Provided material =>
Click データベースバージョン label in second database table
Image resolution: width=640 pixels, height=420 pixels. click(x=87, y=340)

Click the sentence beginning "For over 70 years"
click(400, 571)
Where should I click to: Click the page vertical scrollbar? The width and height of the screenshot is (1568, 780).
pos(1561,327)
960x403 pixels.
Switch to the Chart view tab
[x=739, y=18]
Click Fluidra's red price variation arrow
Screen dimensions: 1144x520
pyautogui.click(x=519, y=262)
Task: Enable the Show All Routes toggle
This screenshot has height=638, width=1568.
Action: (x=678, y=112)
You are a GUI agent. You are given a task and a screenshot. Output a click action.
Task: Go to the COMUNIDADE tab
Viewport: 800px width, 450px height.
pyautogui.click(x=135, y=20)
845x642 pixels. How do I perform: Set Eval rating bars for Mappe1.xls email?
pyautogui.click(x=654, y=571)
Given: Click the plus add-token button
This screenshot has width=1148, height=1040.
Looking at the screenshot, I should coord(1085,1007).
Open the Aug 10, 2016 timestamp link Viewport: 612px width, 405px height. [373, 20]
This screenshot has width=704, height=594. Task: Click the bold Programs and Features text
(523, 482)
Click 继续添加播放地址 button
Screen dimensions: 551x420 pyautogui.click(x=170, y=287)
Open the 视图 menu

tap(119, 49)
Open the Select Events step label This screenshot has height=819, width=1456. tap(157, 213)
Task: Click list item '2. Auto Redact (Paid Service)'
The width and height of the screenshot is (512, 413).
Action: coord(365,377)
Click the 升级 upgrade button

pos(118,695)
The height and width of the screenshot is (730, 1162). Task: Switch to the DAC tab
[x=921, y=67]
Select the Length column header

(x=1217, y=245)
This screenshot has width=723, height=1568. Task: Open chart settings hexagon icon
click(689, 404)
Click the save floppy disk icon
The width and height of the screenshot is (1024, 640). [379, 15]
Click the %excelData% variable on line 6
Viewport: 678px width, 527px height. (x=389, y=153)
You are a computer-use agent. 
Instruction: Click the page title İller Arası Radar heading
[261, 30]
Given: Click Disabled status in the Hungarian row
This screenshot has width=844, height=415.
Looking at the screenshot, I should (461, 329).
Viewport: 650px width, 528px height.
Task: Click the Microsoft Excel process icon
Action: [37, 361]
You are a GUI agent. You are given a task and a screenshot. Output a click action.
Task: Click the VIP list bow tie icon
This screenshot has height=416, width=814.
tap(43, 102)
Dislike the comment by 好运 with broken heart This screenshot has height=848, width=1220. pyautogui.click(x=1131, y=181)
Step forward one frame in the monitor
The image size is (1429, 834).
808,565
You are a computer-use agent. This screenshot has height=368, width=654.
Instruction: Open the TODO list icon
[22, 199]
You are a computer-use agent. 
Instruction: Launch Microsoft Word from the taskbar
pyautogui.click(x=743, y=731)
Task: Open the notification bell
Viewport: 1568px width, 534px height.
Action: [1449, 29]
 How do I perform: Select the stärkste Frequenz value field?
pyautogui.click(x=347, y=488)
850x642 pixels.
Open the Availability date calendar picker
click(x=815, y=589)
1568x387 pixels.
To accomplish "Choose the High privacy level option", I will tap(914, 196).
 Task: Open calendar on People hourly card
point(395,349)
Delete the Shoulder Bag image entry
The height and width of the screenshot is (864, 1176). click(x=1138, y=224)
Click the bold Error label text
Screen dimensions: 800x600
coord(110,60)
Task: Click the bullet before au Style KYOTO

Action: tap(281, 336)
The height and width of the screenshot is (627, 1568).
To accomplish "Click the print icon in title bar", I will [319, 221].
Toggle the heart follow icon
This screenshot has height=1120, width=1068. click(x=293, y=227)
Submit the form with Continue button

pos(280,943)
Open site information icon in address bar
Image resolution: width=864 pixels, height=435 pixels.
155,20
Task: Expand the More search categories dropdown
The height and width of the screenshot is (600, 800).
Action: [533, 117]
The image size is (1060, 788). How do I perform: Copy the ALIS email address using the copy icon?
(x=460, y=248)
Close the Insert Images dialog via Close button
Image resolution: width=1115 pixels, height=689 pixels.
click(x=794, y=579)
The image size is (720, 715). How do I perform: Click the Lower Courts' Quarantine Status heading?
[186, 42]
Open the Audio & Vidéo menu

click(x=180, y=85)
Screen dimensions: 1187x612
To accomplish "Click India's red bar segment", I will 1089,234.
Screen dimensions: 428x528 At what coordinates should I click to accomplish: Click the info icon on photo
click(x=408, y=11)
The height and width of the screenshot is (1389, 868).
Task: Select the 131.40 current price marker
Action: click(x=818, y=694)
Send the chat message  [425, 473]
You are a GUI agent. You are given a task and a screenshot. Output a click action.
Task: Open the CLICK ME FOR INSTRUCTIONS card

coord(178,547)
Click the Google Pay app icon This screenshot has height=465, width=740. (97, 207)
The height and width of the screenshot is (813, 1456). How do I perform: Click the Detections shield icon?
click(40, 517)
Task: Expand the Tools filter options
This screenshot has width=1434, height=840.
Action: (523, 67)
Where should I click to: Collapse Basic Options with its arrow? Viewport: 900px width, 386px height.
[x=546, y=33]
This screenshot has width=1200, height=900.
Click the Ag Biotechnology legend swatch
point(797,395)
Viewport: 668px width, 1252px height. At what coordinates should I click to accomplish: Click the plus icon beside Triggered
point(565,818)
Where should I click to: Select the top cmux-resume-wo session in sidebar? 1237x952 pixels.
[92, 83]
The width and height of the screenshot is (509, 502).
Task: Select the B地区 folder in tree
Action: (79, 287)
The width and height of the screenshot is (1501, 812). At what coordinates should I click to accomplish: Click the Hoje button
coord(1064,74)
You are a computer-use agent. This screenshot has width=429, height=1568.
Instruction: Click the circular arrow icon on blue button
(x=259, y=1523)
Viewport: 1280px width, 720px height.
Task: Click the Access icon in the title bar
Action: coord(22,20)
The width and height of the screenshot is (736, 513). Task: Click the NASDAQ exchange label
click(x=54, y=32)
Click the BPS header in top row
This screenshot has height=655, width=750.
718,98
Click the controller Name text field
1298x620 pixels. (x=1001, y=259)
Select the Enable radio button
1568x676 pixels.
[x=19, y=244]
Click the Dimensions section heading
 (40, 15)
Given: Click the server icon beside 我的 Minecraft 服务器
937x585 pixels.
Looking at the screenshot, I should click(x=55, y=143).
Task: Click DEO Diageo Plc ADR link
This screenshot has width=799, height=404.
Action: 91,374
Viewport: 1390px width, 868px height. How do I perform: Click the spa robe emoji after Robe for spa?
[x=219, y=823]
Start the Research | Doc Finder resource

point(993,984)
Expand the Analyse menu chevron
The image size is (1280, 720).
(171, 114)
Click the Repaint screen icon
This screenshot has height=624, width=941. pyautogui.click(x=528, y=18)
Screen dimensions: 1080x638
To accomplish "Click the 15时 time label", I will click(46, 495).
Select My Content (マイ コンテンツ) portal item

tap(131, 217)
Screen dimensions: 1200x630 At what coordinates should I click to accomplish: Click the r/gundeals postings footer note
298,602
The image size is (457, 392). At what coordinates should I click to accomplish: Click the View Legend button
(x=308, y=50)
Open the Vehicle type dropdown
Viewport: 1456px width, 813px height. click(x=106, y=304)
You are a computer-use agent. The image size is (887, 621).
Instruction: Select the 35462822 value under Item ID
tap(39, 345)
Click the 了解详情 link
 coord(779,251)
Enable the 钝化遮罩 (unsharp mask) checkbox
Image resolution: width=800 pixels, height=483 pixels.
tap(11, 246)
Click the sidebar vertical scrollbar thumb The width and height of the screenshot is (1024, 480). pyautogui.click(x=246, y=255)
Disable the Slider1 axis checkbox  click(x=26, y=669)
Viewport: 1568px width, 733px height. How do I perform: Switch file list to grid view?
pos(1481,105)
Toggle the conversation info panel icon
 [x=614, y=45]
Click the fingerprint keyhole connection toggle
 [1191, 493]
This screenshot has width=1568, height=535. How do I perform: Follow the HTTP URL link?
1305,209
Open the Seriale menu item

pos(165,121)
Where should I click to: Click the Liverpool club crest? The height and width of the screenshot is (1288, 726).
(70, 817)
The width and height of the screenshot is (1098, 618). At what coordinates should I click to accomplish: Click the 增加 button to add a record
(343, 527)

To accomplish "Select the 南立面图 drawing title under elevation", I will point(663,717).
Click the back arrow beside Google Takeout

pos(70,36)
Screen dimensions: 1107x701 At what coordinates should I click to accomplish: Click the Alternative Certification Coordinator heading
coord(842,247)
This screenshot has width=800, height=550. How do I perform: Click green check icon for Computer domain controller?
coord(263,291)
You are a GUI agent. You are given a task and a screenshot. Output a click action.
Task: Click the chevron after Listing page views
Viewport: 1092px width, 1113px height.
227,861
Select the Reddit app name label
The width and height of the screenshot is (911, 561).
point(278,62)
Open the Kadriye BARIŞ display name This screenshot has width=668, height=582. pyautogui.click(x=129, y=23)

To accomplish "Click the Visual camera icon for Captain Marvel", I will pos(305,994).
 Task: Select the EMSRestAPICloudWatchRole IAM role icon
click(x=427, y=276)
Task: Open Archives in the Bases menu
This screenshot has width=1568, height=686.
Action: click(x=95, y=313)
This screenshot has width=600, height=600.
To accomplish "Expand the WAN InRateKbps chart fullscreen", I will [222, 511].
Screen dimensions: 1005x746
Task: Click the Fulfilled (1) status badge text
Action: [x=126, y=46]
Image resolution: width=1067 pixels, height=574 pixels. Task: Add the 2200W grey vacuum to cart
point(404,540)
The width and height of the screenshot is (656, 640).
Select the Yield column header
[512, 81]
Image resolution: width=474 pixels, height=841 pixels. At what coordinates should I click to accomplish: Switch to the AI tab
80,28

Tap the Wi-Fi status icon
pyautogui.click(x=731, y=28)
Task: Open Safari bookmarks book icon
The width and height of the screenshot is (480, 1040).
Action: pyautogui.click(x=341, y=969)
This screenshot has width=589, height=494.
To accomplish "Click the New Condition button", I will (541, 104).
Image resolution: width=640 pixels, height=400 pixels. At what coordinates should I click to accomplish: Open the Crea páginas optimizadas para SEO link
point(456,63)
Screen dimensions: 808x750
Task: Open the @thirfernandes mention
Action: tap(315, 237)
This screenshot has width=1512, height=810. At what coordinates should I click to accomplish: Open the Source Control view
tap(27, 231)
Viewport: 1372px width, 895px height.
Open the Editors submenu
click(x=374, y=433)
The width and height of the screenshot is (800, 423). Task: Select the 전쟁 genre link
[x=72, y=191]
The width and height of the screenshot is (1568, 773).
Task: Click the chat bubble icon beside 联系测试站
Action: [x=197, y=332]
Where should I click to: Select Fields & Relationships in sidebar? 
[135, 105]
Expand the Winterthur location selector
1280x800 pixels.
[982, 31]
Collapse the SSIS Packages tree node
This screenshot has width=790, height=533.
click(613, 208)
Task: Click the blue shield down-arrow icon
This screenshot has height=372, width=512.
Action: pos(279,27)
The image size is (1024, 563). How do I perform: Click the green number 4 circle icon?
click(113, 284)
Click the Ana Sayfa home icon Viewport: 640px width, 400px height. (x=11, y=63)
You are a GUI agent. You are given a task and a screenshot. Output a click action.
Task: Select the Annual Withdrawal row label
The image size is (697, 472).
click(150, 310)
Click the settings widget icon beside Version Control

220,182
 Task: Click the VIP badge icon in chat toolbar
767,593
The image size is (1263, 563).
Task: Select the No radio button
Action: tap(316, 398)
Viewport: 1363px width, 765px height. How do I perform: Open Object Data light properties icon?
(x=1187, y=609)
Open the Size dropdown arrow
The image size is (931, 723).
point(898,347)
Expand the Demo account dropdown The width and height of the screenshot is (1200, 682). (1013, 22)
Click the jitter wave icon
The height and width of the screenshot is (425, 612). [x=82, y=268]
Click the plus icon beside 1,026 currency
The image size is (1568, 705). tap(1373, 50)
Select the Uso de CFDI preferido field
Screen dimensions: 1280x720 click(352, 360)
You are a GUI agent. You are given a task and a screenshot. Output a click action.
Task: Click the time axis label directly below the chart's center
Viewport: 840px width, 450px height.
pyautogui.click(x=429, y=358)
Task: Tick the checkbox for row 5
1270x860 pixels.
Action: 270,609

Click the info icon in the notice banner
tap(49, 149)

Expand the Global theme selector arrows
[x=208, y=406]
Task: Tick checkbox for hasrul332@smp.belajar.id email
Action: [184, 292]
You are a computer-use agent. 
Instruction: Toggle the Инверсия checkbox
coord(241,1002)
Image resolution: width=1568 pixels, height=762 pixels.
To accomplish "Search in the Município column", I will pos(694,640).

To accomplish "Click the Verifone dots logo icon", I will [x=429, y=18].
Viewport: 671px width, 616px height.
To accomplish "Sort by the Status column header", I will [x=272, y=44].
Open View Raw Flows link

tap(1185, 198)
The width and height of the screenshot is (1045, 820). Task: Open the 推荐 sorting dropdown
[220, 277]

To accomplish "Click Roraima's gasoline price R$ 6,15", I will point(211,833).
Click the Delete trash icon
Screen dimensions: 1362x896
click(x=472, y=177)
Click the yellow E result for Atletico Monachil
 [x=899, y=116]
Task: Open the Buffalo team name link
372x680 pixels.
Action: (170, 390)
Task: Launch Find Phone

Task objective =>
Your answer must consist only of the lines from the one containing "Viewport: 1363px width, 765px" through the last line of the data above, both included, exactly as written.

Answer section =>
Viewport: 1363px width, 765px height. How do I perform: Open Object Data light properties icon?
(x=1187, y=609)
Open the Size dropdown arrow
The image size is (931, 723).
point(898,347)
Expand the Demo account dropdown The width and height of the screenshot is (1200, 682). (1013, 22)
Click the jitter wave icon
The height and width of the screenshot is (425, 612). [x=82, y=268]
Click the plus icon beside 1,026 currency
The image size is (1568, 705). tap(1373, 50)
Select the Uso de CFDI preferido field
Screen dimensions: 1280x720 click(352, 360)
You are a GUI agent. You are given a task and a screenshot. Output a click action.
Task: Click the time axis label directly below the chart's center
Viewport: 840px width, 450px height.
pyautogui.click(x=429, y=358)
Task: Tick the checkbox for row 5
1270x860 pixels.
Action: 270,609

Click the info icon in the notice banner
tap(49, 149)

Expand the Global theme selector arrows
[x=208, y=406]
Task: Tick checkbox for hasrul332@smp.belajar.id email
Action: [184, 292]
You are a computer-use agent. 
Instruction: Toggle the Инверсия checkbox
coord(241,1002)
Image resolution: width=1568 pixels, height=762 pixels.
To accomplish "Search in the Município column", I will pos(694,640).

To accomplish "Click the Verifone dots logo icon", I will [x=429, y=18].
Viewport: 671px width, 616px height.
To accomplish "Sort by the Status column header", I will [x=272, y=44].
Open View Raw Flows link

tap(1185, 198)
The width and height of the screenshot is (1045, 820). Task: Open the 推荐 sorting dropdown
[220, 277]

To accomplish "Click Roraima's gasoline price R$ 6,15", I will point(211,833).
Click the Delete trash icon
Screen dimensions: 1362x896
click(x=472, y=177)
Click the yellow E result for Atletico Monachil
 [x=899, y=116]
Task: Open the Buffalo team name link
372x680 pixels.
Action: (170, 390)
Task: Launch Find Phone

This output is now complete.